▸ **Assignment**
Extract each line of the data below exactly as written.

▸ **Records for this task**
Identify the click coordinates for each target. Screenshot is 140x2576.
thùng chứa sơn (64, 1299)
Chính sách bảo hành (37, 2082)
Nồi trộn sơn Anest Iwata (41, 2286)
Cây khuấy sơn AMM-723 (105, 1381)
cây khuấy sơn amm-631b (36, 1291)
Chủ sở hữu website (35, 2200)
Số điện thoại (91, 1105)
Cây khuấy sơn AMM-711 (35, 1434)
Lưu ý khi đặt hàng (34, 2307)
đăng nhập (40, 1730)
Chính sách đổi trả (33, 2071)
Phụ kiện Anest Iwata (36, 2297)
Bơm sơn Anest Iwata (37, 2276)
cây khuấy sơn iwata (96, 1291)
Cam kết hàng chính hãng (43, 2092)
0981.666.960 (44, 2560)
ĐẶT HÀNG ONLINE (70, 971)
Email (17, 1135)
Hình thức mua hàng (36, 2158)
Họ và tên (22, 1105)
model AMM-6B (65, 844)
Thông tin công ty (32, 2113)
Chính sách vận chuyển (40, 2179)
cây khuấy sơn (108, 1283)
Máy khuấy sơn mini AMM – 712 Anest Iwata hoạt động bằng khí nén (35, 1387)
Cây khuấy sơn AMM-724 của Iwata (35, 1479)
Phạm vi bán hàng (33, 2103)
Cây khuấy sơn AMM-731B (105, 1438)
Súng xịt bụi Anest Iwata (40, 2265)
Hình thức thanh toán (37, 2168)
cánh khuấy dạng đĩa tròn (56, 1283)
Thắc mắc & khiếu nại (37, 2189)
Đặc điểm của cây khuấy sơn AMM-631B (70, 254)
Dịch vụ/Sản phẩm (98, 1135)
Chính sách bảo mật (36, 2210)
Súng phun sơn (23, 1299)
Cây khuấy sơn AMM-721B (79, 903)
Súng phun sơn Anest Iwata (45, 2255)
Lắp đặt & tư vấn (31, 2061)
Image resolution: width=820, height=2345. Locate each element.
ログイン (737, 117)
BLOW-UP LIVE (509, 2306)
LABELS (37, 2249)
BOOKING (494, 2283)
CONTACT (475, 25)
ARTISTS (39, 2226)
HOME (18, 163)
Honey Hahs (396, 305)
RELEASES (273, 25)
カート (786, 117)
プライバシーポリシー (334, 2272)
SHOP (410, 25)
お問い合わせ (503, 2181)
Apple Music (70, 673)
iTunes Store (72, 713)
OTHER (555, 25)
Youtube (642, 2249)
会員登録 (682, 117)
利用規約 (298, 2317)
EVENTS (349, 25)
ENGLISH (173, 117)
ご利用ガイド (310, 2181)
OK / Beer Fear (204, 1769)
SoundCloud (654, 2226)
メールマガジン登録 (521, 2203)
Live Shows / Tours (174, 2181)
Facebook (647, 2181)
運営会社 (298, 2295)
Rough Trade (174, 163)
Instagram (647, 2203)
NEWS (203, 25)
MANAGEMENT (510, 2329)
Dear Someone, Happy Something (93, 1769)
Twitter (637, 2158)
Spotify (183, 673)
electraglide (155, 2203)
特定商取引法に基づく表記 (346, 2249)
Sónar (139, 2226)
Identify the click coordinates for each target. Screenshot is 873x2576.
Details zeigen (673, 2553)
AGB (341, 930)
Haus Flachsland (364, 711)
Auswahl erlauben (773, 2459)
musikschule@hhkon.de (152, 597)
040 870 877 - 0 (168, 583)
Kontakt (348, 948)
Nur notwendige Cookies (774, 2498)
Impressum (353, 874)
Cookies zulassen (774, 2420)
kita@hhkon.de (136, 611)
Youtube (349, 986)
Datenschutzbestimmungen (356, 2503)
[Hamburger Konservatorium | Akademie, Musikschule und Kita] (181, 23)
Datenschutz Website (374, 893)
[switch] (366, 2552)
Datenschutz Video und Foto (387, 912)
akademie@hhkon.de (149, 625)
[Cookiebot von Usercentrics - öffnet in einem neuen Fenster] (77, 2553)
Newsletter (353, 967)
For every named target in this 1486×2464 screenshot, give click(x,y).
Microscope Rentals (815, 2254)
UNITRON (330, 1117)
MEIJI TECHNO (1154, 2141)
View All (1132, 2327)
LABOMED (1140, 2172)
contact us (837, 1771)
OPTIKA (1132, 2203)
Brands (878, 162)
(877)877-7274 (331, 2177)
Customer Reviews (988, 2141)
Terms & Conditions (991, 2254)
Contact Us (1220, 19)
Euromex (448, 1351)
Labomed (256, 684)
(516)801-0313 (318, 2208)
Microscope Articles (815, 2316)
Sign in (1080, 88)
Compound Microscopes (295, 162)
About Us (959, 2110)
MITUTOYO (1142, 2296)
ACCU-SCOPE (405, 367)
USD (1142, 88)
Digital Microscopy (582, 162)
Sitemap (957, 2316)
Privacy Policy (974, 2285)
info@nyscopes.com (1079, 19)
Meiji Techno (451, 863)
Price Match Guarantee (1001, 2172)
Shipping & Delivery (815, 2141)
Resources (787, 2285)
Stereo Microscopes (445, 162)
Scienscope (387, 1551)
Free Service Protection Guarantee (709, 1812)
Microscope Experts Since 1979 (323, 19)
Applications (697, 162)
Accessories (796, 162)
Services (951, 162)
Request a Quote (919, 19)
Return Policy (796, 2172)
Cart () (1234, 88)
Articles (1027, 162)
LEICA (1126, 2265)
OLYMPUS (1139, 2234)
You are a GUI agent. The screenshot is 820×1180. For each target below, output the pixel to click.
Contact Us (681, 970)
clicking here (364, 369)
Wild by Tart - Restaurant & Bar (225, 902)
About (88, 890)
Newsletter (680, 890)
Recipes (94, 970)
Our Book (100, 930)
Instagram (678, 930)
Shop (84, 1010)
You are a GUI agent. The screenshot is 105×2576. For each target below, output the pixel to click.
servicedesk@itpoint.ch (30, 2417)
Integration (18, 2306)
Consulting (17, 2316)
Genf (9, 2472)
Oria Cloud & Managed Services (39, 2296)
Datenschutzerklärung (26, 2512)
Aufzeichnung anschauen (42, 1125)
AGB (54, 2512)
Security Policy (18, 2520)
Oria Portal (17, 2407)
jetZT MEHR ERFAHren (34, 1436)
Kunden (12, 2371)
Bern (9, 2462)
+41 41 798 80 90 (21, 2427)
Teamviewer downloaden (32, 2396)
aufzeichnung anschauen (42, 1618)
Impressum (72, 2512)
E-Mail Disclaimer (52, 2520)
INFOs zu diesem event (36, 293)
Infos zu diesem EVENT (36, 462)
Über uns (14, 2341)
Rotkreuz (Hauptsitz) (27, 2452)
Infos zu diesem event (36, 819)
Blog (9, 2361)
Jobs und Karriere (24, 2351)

▸ **Result for this task**
Identify the click coordinates for each target. Screenshot is 140x2576.
thùng chứa sơn (64, 1299)
Chính sách bảo hành (37, 2082)
Nồi trộn sơn Anest Iwata (41, 2286)
Cây khuấy sơn AMM-723 (105, 1381)
cây khuấy sơn amm-631b (36, 1291)
Chủ sở hữu website (35, 2200)
Số điện thoại (91, 1105)
Cây khuấy sơn AMM-711 (35, 1434)
Lưu ý khi đặt hàng (34, 2307)
đăng nhập (40, 1730)
Chính sách đổi trả (33, 2071)
Phụ kiện Anest Iwata (36, 2297)
Bơm sơn Anest Iwata (37, 2276)
cây khuấy sơn iwata (96, 1291)
Cam kết hàng chính hãng (43, 2092)
0981.666.960 (44, 2560)
ĐẶT HÀNG ONLINE (70, 971)
Email (17, 1135)
Hình thức mua hàng (36, 2158)
Họ và tên (22, 1105)
model AMM-6B (65, 844)
Thông tin công ty (32, 2113)
Chính sách vận chuyển (40, 2179)
cây khuấy sơn (108, 1283)
Máy khuấy sơn mini AMM – 712 Anest Iwata hoạt động bằng khí nén (35, 1387)
Cây khuấy sơn AMM-724 của Iwata (35, 1479)
Phạm vi bán hàng (33, 2103)
Cây khuấy sơn AMM-731B (105, 1438)
Súng xịt bụi Anest Iwata (40, 2265)
Hình thức thanh toán (37, 2168)
cánh khuấy dạng đĩa tròn (56, 1283)
Thắc mắc & khiếu nại (37, 2189)
Đặc điểm của cây khuấy sơn AMM-631B (70, 254)
Dịch vụ/Sản phẩm (98, 1135)
Chính sách bảo mật (36, 2210)
Súng phun sơn (23, 1299)
Cây khuấy sơn AMM-721B (79, 903)
Súng phun sơn Anest Iwata (45, 2255)
Lắp đặt & tư vấn (31, 2061)
Image resolution: width=820, height=2345. Locate each element.
ログイン (737, 117)
BLOW-UP LIVE (509, 2306)
LABELS (37, 2249)
BOOKING (494, 2283)
CONTACT (475, 25)
ARTISTS (39, 2226)
HOME (18, 163)
Honey Hahs (396, 305)
RELEASES (273, 25)
カート (786, 117)
プライバシーポリシー (334, 2272)
SHOP (410, 25)
お問い合わせ (503, 2181)
Apple Music (70, 673)
iTunes Store (72, 713)
OTHER (555, 25)
Youtube (642, 2249)
会員登録 (682, 117)
利用規約 (298, 2317)
EVENTS (349, 25)
ENGLISH (173, 117)
ご利用ガイド (310, 2181)
OK / Beer Fear (204, 1769)
SoundCloud (654, 2226)
メールマガジン登録 (521, 2203)
Live Shows / Tours (174, 2181)
Facebook (647, 2181)
運営会社 (298, 2295)
Rough Trade (174, 163)
Instagram (647, 2203)
NEWS (203, 25)
MANAGEMENT (510, 2329)
Dear Someone, Happy Something (93, 1769)
Twitter (637, 2158)
Spotify (183, 673)
electraglide (155, 2203)
特定商取引法に基づく表記 (346, 2249)
Sónar (139, 2226)
Identify the click coordinates for each target. Screenshot is 873x2576.
Details zeigen (673, 2553)
AGB (341, 930)
Haus Flachsland (364, 711)
Auswahl erlauben (773, 2459)
musikschule@hhkon.de (152, 597)
040 870 877 - 0 (168, 583)
Kontakt (348, 948)
Nur notwendige Cookies (774, 2498)
Impressum (353, 874)
Cookies zulassen (774, 2420)
kita@hhkon.de (136, 611)
Youtube (349, 986)
Datenschutzbestimmungen (356, 2503)
[Hamburger Konservatorium | Akademie, Musikschule und Kita] (181, 23)
Datenschutz Website (374, 893)
[switch] (366, 2552)
Datenschutz Video und Foto (387, 912)
akademie@hhkon.de (149, 625)
[Cookiebot von Usercentrics - öffnet in einem neuen Fenster] (77, 2553)
Newsletter (353, 967)
For every named target in this 1486×2464 screenshot, give click(x,y).
Microscope Rentals (815, 2254)
UNITRON (330, 1117)
MEIJI TECHNO (1154, 2141)
View All (1132, 2327)
LABOMED (1140, 2172)
contact us (837, 1771)
OPTIKA (1132, 2203)
Brands (878, 162)
(877)877-7274 (331, 2177)
Customer Reviews (988, 2141)
Terms & Conditions (991, 2254)
Contact Us (1220, 19)
Euromex (448, 1351)
Labomed (256, 684)
(516)801-0313 (318, 2208)
Microscope Articles (815, 2316)
Sign in (1080, 88)
Compound Microscopes (295, 162)
About Us (959, 2110)
MITUTOYO (1142, 2296)
ACCU-SCOPE (405, 367)
USD (1142, 88)
Digital Microscopy (582, 162)
Sitemap (957, 2316)
Privacy Policy (974, 2285)
info@nyscopes.com (1079, 19)
Meiji Techno (451, 863)
Price Match Guarantee (1001, 2172)
Shipping & Delivery (815, 2141)
Resources (787, 2285)
Stereo Microscopes (445, 162)
Scienscope (387, 1551)
Free Service Protection Guarantee (709, 1812)
Microscope Experts Since 1979 (323, 19)
Applications (697, 162)
Accessories (796, 162)
Services (951, 162)
Request a Quote (919, 19)
Return Policy (796, 2172)
Cart () (1234, 88)
Articles (1027, 162)
LEICA (1126, 2265)
OLYMPUS (1139, 2234)
You are a GUI agent. The screenshot is 820×1180. For each target below, output the pixel to click.
Contact Us (681, 970)
clicking here (364, 369)
Wild by Tart - Restaurant & Bar (225, 902)
About (88, 890)
Newsletter (680, 890)
Recipes (94, 970)
Our Book (100, 930)
Instagram (678, 930)
Shop (84, 1010)
You are a GUI agent. The screenshot is 105×2576. For each target below, output the pixel to click.
servicedesk@itpoint.ch (30, 2417)
Integration (18, 2306)
Consulting (17, 2316)
Genf (9, 2472)
Oria Cloud & Managed Services (39, 2296)
Datenschutzerklärung (26, 2512)
Aufzeichnung anschauen (42, 1125)
AGB (54, 2512)
Security Policy (18, 2520)
Oria Portal (17, 2407)
jetZT MEHR ERFAHren (34, 1436)
Kunden (12, 2371)
Bern (9, 2462)
+41 41 798 80 90 (21, 2427)
Teamviewer downloaden (32, 2396)
aufzeichnung anschauen (42, 1618)
Impressum (72, 2512)
E-Mail Disclaimer (52, 2520)
INFOs zu diesem event (36, 293)
Infos zu diesem EVENT (36, 462)
Über uns (14, 2341)
Rotkreuz (Hauptsitz) (27, 2452)
Infos zu diesem event (36, 819)
Blog (9, 2361)
Jobs und Karriere (24, 2351)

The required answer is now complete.